--- START ---
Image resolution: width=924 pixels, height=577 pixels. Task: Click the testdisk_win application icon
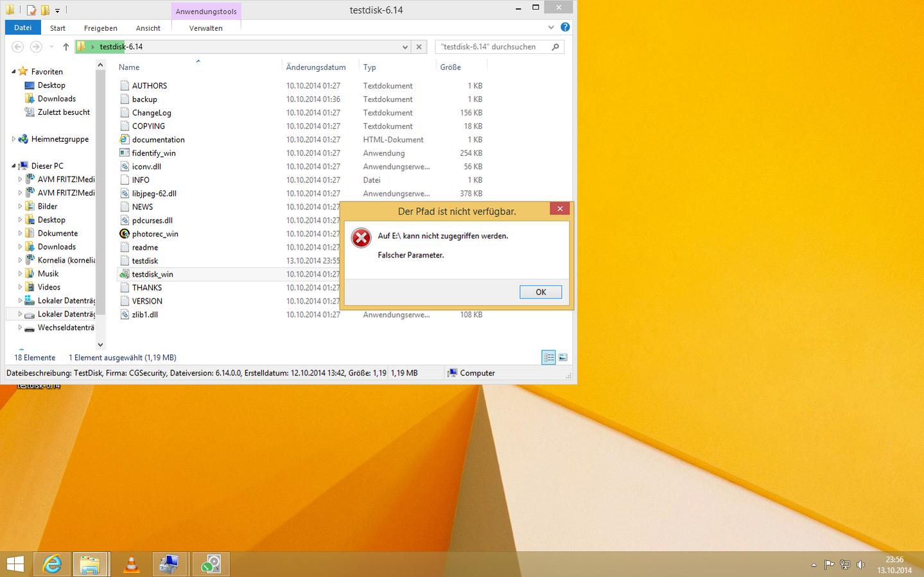pyautogui.click(x=125, y=274)
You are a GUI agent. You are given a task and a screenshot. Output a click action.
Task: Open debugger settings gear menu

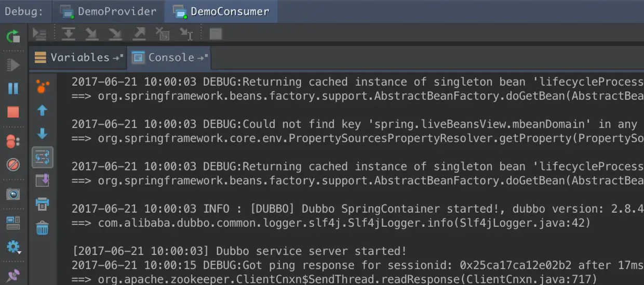coord(13,247)
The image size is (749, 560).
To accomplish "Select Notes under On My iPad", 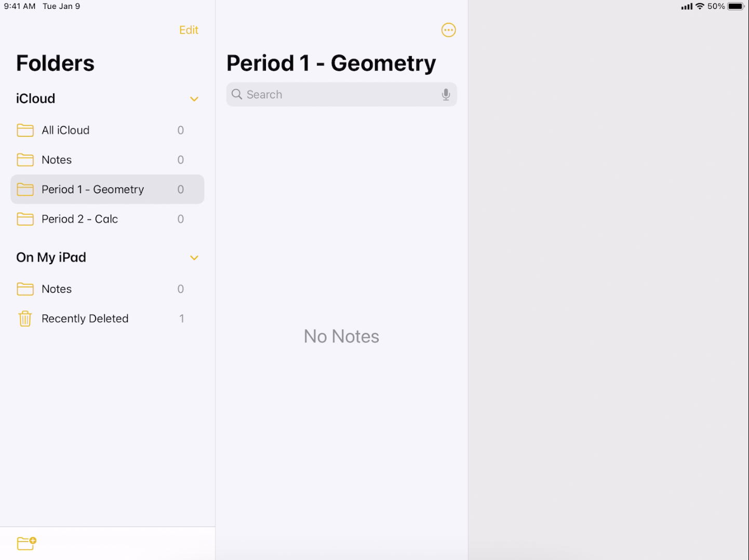I will [57, 289].
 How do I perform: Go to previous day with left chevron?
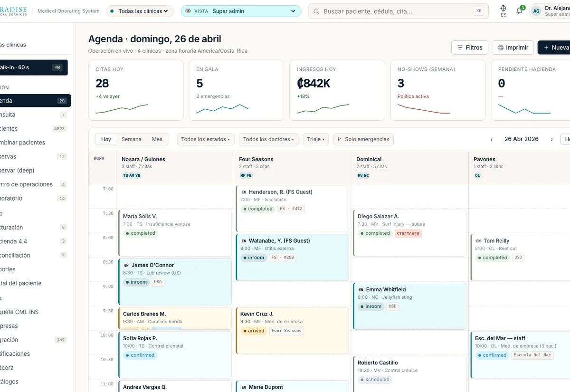492,139
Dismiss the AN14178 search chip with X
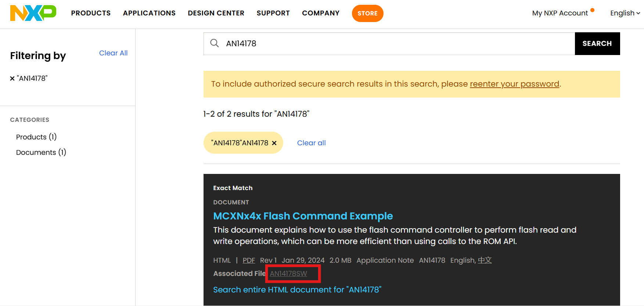This screenshot has width=644, height=306. click(274, 143)
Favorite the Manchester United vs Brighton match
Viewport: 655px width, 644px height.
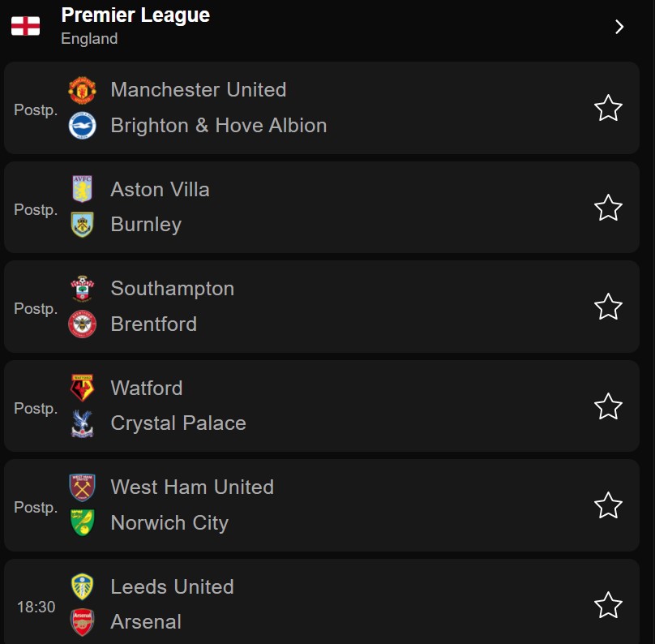point(608,108)
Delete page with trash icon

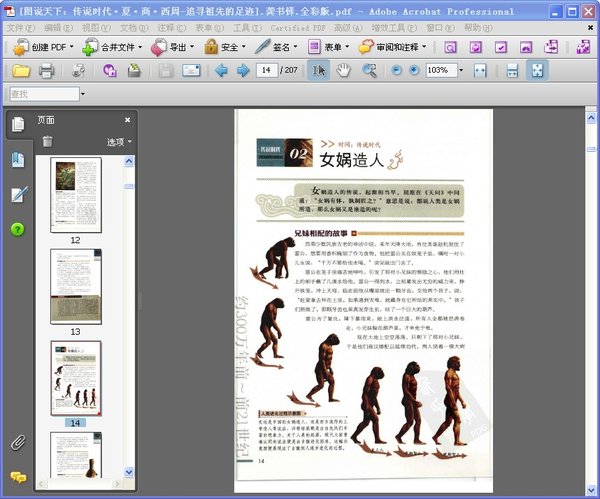coord(47,142)
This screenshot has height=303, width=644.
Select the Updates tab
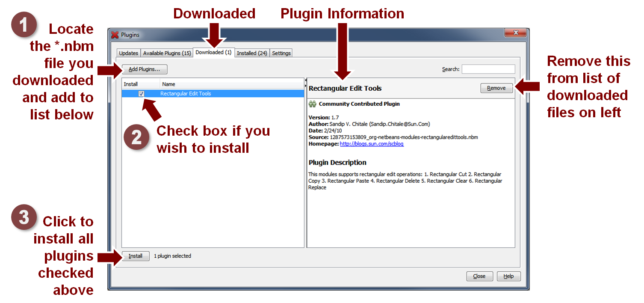[128, 53]
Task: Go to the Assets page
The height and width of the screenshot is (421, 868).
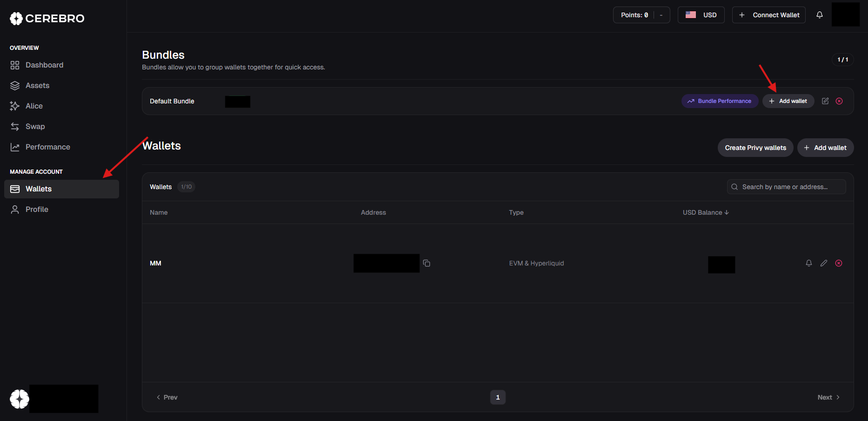Action: coord(37,86)
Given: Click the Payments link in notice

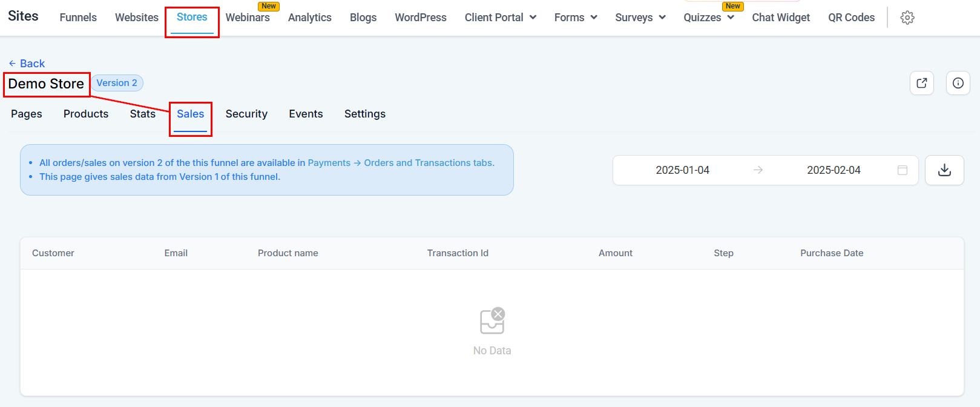Looking at the screenshot, I should (329, 163).
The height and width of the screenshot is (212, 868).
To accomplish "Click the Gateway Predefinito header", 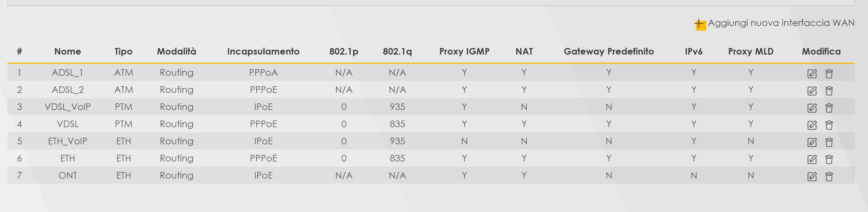I will [609, 51].
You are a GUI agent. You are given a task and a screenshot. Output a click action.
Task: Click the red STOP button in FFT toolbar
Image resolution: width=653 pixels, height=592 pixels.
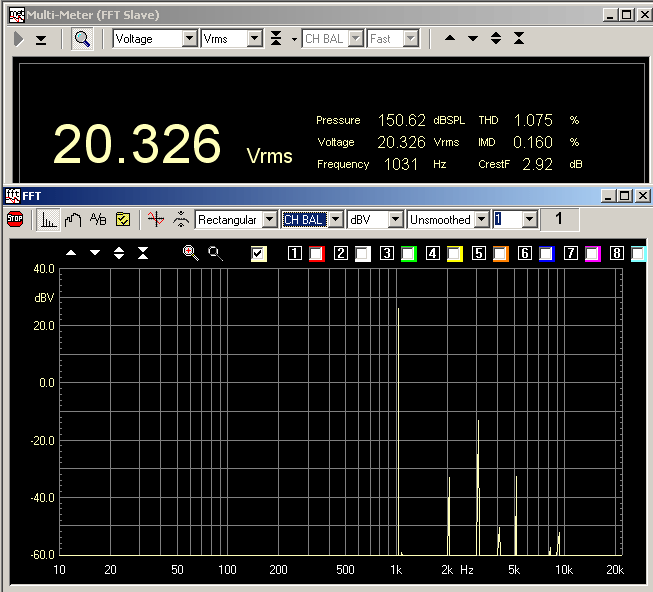coord(15,219)
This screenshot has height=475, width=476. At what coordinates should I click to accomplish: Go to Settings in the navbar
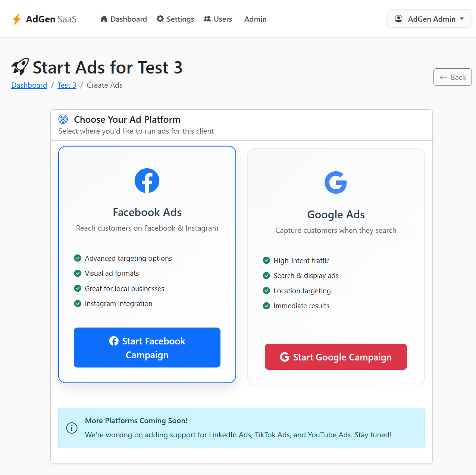tap(175, 19)
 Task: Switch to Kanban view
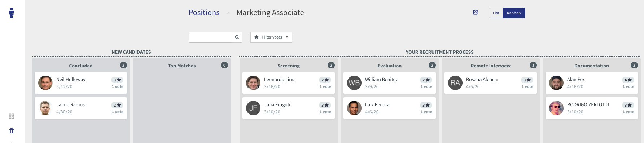[x=514, y=13]
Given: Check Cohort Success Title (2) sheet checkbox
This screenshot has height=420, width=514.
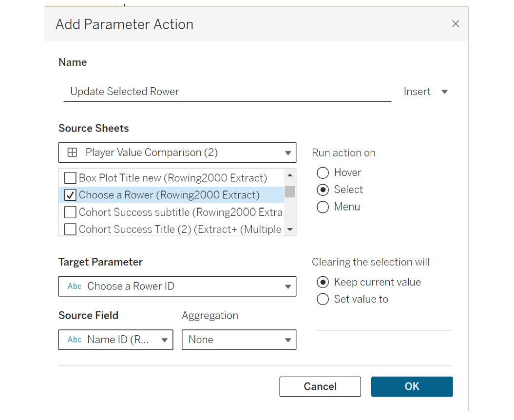Looking at the screenshot, I should (70, 229).
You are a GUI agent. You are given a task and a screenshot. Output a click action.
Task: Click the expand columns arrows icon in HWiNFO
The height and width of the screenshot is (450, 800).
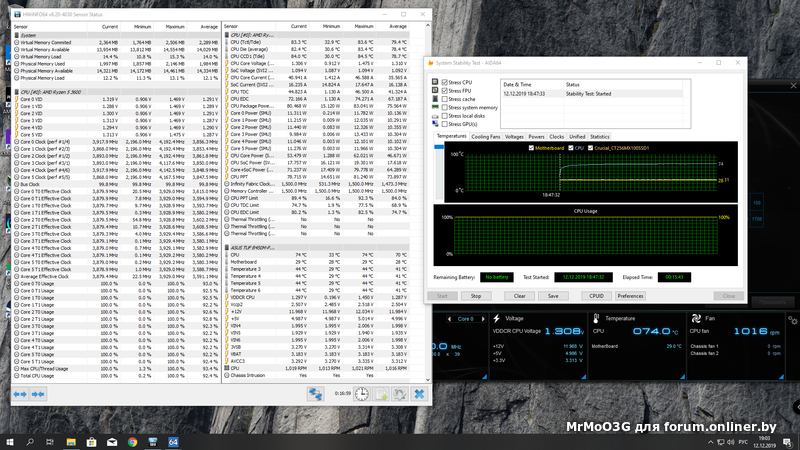click(21, 395)
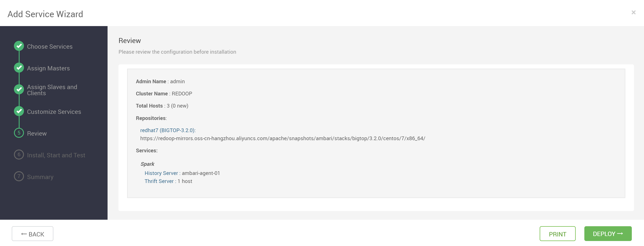
Task: Select Assign Slaves and Clients step
Action: coord(52,90)
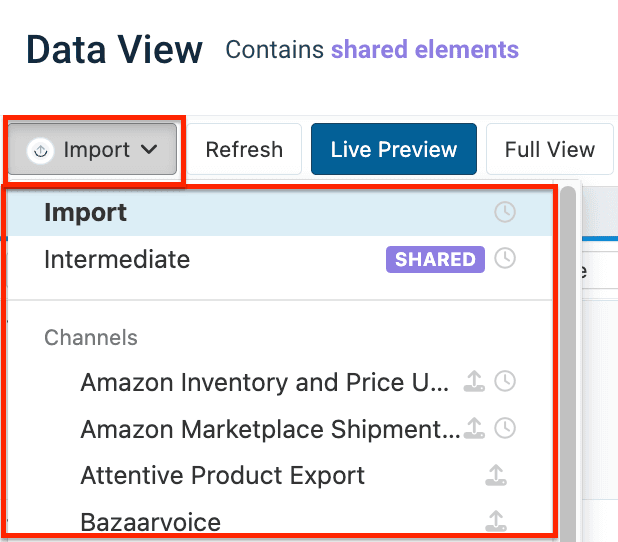This screenshot has width=618, height=542.
Task: Open the shared elements link
Action: pyautogui.click(x=424, y=49)
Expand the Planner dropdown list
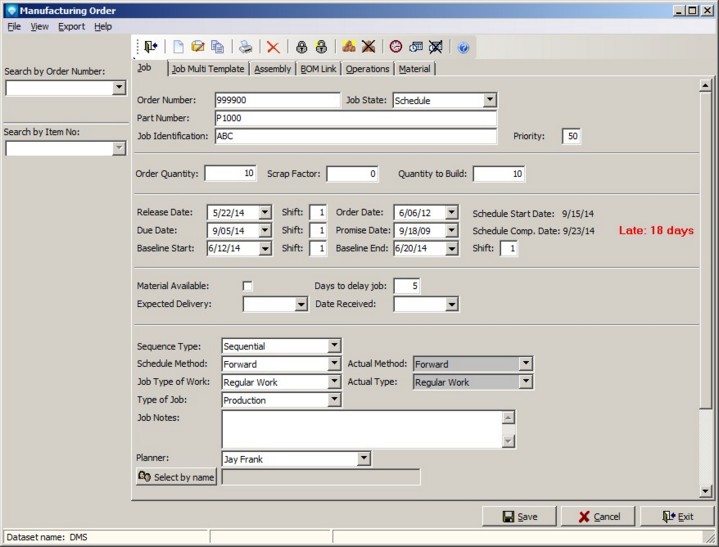The width and height of the screenshot is (719, 547). tap(363, 459)
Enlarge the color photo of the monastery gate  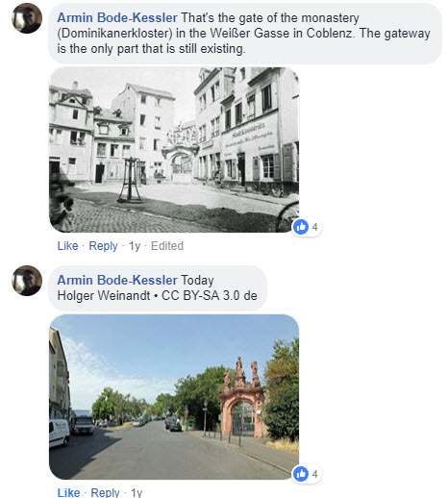point(174,397)
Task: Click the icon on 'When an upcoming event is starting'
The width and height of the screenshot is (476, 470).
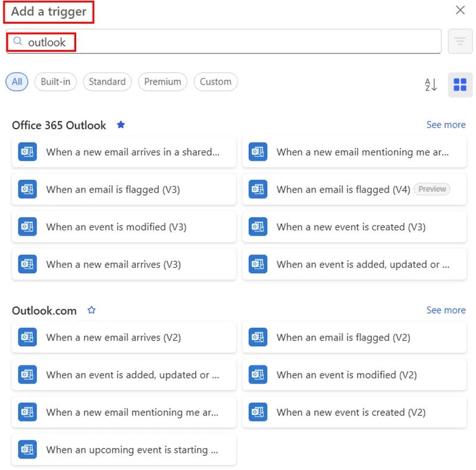Action: pos(27,450)
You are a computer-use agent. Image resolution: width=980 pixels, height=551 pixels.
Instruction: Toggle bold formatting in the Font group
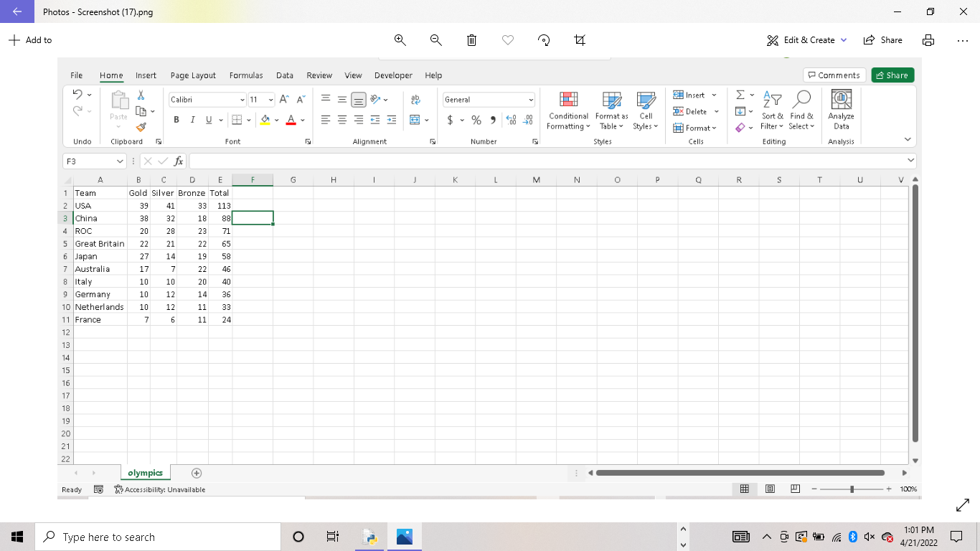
--- END ---
-- REQUIRED WORK --
Return only the stretch above from the line containing "This screenshot has height=420, width=514." through the line containing "Task: Click the expand", word for word and without pictures.

-- ANSWER AREA --
This screenshot has height=420, width=514.
Looking at the screenshot, I should (70, 229).
You are a GUI agent. You are given a task and a screenshot. Output a click action.
Task: Click the expand columns arrows icon in HWiNFO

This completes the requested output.